Bestattungsunternehmer Richard Hovorka: Kein “verfaultes Fleisch”

Bestattungsunternehmer Richard Hovorka aus Henstedt-Ulzburg (Kreis Segeberg) hat die sechste Reerdigung von „Meine Erde“ begleitet. „Ammoniak habe ich gar nicht gerochen. Und verfaultes Fleisch gibt es auch nicht. Die Knochen sind blank“, sagte er dem epd. Über die Kritik an der mangelnden Datenlage kann Hovorka nur den Kopf schütteln. „Wo sollen denn viele Daten herkommen?
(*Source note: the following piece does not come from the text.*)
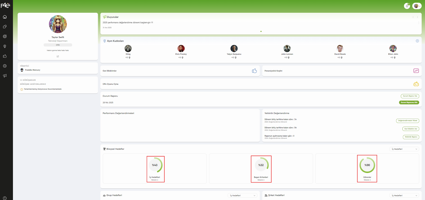
Task: Click the game controller icon
Action: pos(416,84)
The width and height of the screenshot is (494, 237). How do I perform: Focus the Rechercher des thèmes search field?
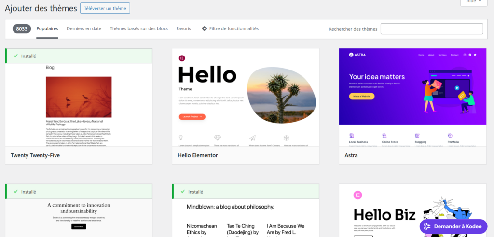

Es handelt sich schließlich um ein Pilotprojekt.“

Der forensische Entomologe Marcus Schwarz von der Universität Leipzig hat die Pilotphase mit seinem Team wissenschaftlich begleitet und verschiedene Erdproben untersucht. Für ihn ist die Reerdigung nach bisherigen Erkenntnissen unbedenklich für Mensch und Umwelt. Im Gegenteil: „In einem ruhigen, gesteuerten Ökosystem entsteht ein hochpotenter Boden“, sagt Schwarz. Durch die große Hitzeentwicklung in dem Kokon bis zu über 70 Grad würden auch die Auflagen des Infektionsschutzes erfüllt.

Das Pilotprojekt läuft an zwei Standorten, in den Kapellen des Kieler Parkfriedhofs und des Friedhofs in Mölln (Herzogtum Lauenburg). Zwölf Reerdigungen sind inzwischen abgeschlossen.